One of the main concerns I highlighted in the end of the blog (and the paper) was that most of such studies tend to be one-off, due to the high cost and amount of human resources required by national level surveys. Nevertheless, it is crucial to have some longitudinal evidence to find out how the picture changes over time.

Recently, the CBR team, together with some other organisations, have released a report titled ‘The Changing State of Knowledge Exchange’, in which they basically updated the results of their survey to UK academics with regard to knowledge exchange activities (see the full report here:

Thus, the 2015 survey allows for some comparisons to be drawn with the results from the 2009 survey. Both surveys collected data on interaction for a three year period prior to the survey date, i.e. 2012-2015 for the 2015 survey round and 2005-2008 for the 2008 survey round.

In this blog, I would like to show some comparisons between the results of their 2008 and 2015 surveys, in particular the extent of external engagement.

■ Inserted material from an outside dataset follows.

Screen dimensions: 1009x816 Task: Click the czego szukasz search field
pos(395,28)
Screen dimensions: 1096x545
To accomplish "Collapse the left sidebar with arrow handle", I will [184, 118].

A factor analysis (principal component analysis) was carried out by the CBR team to categorise activities into five broad groups:

  • Training – the training of company employees and joint student project-supervision and placements;
  • Meetings, consulting and advice – informal exchanges with external organisations and advisory agreements that do not require original research;
  • Joint research – commissioned research as well as original joint research that can involve research consortia or personnel exchange and can result in joint publications with external partners;
  • Commercial activities and services – patenting and prototyping for external organisations, as well as the creation of new companies and new physical facilities; and
  • Public engagement – engagement through school projects, and public lectures and exhibitions.

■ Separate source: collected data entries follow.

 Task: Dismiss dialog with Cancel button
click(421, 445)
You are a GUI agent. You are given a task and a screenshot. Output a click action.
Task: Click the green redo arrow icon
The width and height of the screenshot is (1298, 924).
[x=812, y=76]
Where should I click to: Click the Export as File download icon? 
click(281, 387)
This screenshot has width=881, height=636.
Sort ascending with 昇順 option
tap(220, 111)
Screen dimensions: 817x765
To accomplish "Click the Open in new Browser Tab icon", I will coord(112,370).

Figures 1 to 5 below illustrate the changes over the two periods in the five groups of activities aforementioned. In particular, the significance of difference is included in the parentheses (** significant at the 1% level, * significant at the 5% level using McNemar’s chi-square test).

Fig 1Fig 2Fig 3Fig 4Fig 5

Overall, there is a downward trend of the intensity of activity between the two survey periods. More specific, 15 out of 25 activities saw their intensity decreased, while only 10 activities saw their intensity increased. For 10 of those 15 activities whose intensity declined the difference was significant at least at the 5% level. There are, however, 5 activities whose intensity increased significantly (at least at the 5% level): enterprise education, sitting on advisory boards, joint publications, hosting of personnel, and lectures for the community.

There have been hot debates about the reason for the drop-off among scholars. As reported, Rosa Fernandez, director of research at the National Centre for Universities and Business (NCUB), one of the organisations involved in the research, said that the financial crisis of 2007-08 had been the main reason. Times Higher Education (THE), quoted Tim Hughes, professor of applied marketing at the University of the West of England, “I don’t really but that recession argument.” It seems too convenient to link the decline of activity engagement with the recession, and further investigations are required in this direction. More likely, the recession might have different impacts on different institutions, different subjects, and different activities.

The comparison is important in the way that it provides longitudinal evidence which is currently lacking in the Irish context. It is of interest, and probably of necessity, that the knowledge exchange survey could be carried out again some time in the near future.